Public reaction to these revelations and to Operation True Blue has been strong. With good reason much of the public has viewed the police's telemarketing campaign, in which donors were given windshield decals identifying them as True Blue supporters, as a police shakedown. Given the Association's readiness to defy civilian authorities and angry vows to defeat its enemies, it was hardly a leap to suggest that police might give preferential treatment to those identified as police supporters.
Establishment fears that the police union was becoming independent of its control and the popular reaction against the police's attempt to dictate public policy led to a sudden evaporation of support for Bromwell and his Association. Newspaper columnists like Christie Blatchford who have made a career of serving as conduits for police leaks and promoting police views were suddenly writing about something "rotten" in the Toronto police force.
But there was no better popular weathervane than the longtime police-booster Mayor Mel Lastman. At first Lastman found a pretext to duck the issue of Operation True Blue. He claimed that he would be in a conflict of interest if he commented on the police campaign, because the law firm at which his son works has been retained by the Police Association. But later, Lastman made a very public display of his opposition to the police union's tactics and leadership. Speaking before City Council February 4 he declared, "Because of the events of the last few weeks, I will not seek nor will I accept any endorsement from this police union executive should I decide to seek another term."

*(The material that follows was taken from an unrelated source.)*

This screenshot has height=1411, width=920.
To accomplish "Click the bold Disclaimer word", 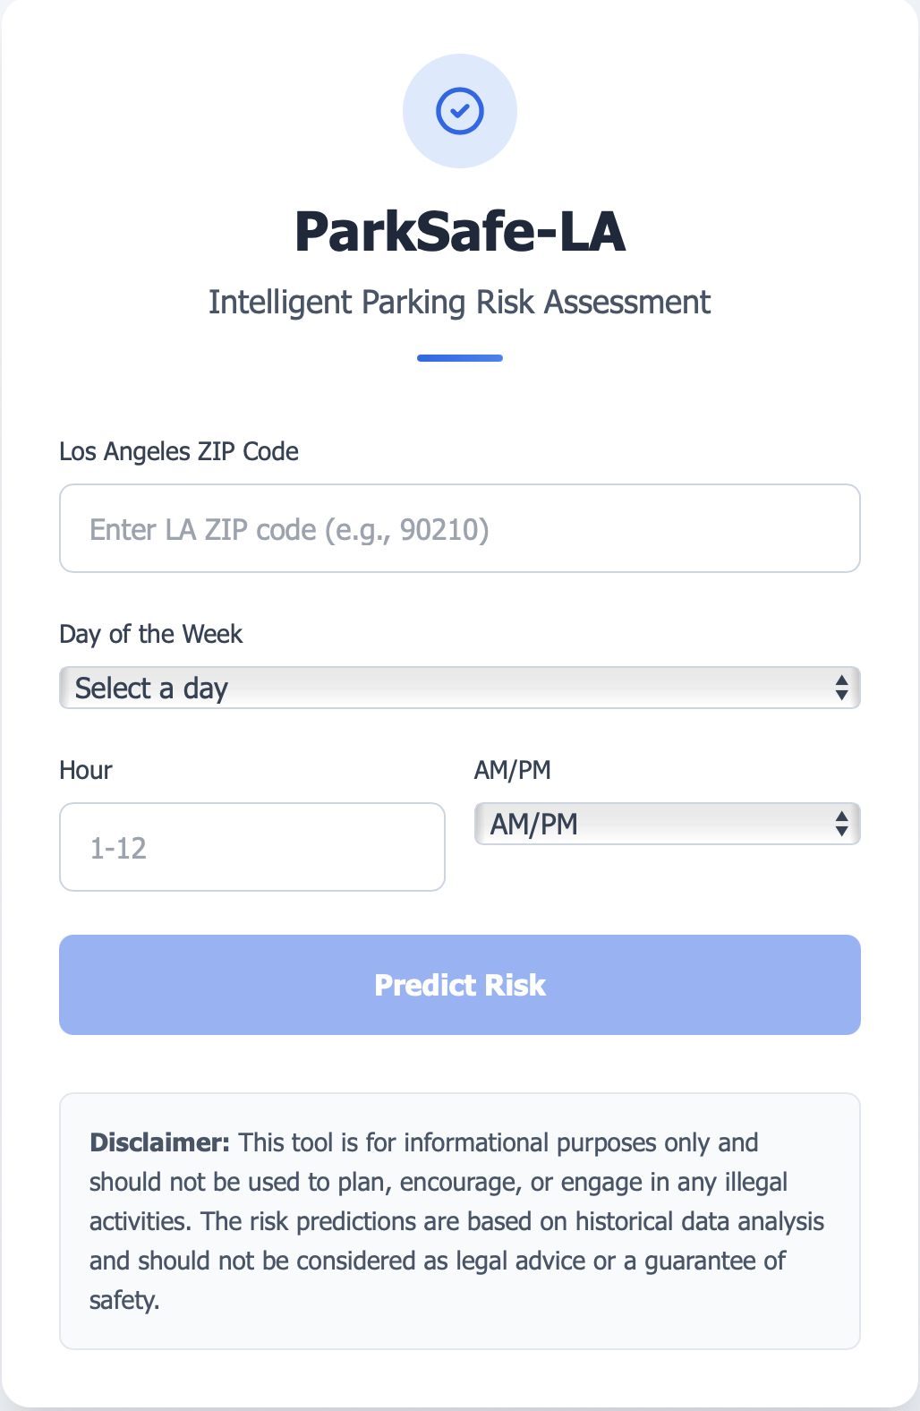I will 160,1142.
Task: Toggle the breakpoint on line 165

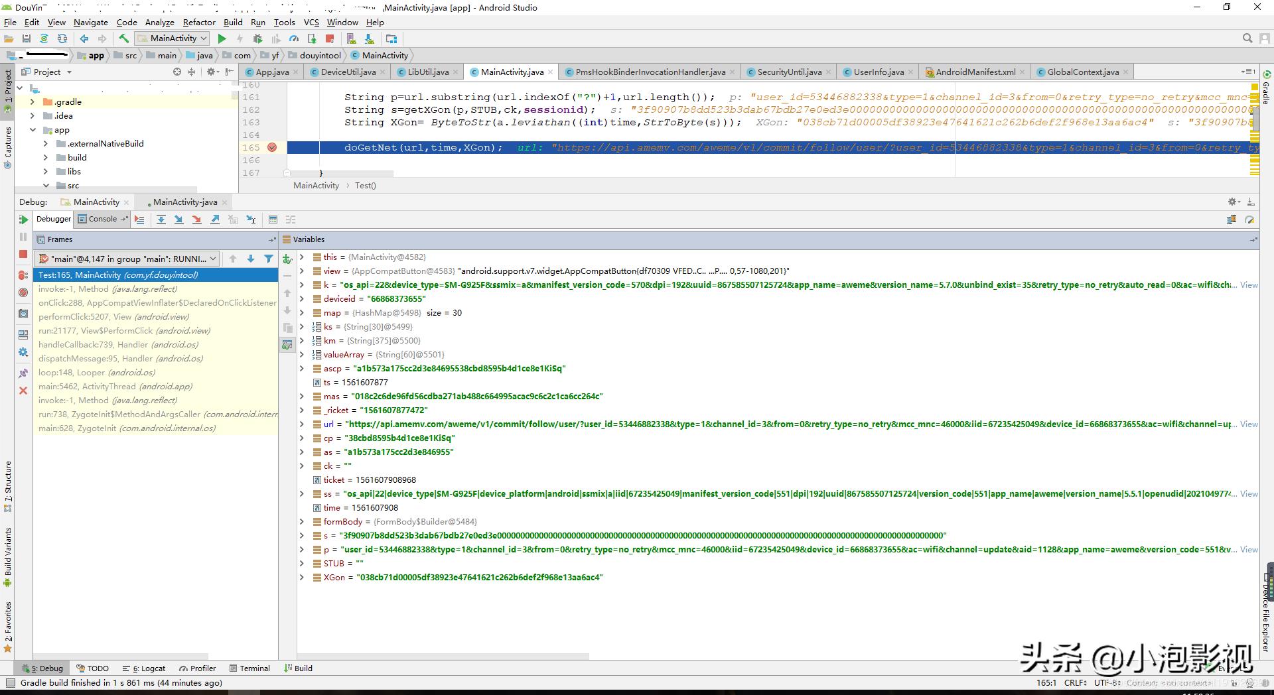Action: (x=272, y=147)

Police Services Board chairman Norm Gardner has termed the police union's climb-down "a big victory for the city in general." Others have claimed that all is right since civilian control over the police has been reaffirmed. Working people will accept these soporific assurances at their peril.
Ontario Tories broker deal favorable to policeOntario's Tory provincial government, which under Canada's constitution has ultimate authority over the Toronto police, never spoke out against Operation True Blue. Pressed by reporters to comment, Premier Mike Harris dismissed it as a "local labour" issue.
Solicitor-General David Tsubouchi took a similar line. Then, in the week following the adoption of the Service Board by-law, he brokered a deal between the Police Association and the Toronto authorities that called for the police union to suspend its telemarketing campaign for just 90 days in return for the police chief dropping the charges against the union executive and the Services Board withdrawing its by-law. This deal was accepted by Gardner and Lyons on behalf of the Services Board, but was subsequently rejected by the majority on the Services Board as a cave-in to the Police Association.
Significantly, Tsubouchi called on Ontario Court Judge George Adams to assist him in mediating the conflict between the police union and the Services Board. Adams won praise from police associations across the province for a report that recommended limiting the powers of the Special Investigations Unit, a provincial body that investigates charges of police wrongdoing.
The police's growing political aggressiveness is a product of mounting social tensions in the face of increasing social inequality and social polarization. Unable to offer any progressive solution to the social crisis, big business is increasingly reliant on the cultivation of political reaction and state repression to maintain social order.
While Lastman and his ilk are today castigating the police, or at least the Police Association leadership, for being out of control, tomorrow they will support giving the police greater powers. Indeed, even as the controversy between the Police Association and the Services Board was playing out, a new provincial law came into effect that is designed to drive squeegee kids and all but the most supplicant beggars from Ontario's streets. Lastman has already said that he wants the police to vigorously enforce this reactionary measure.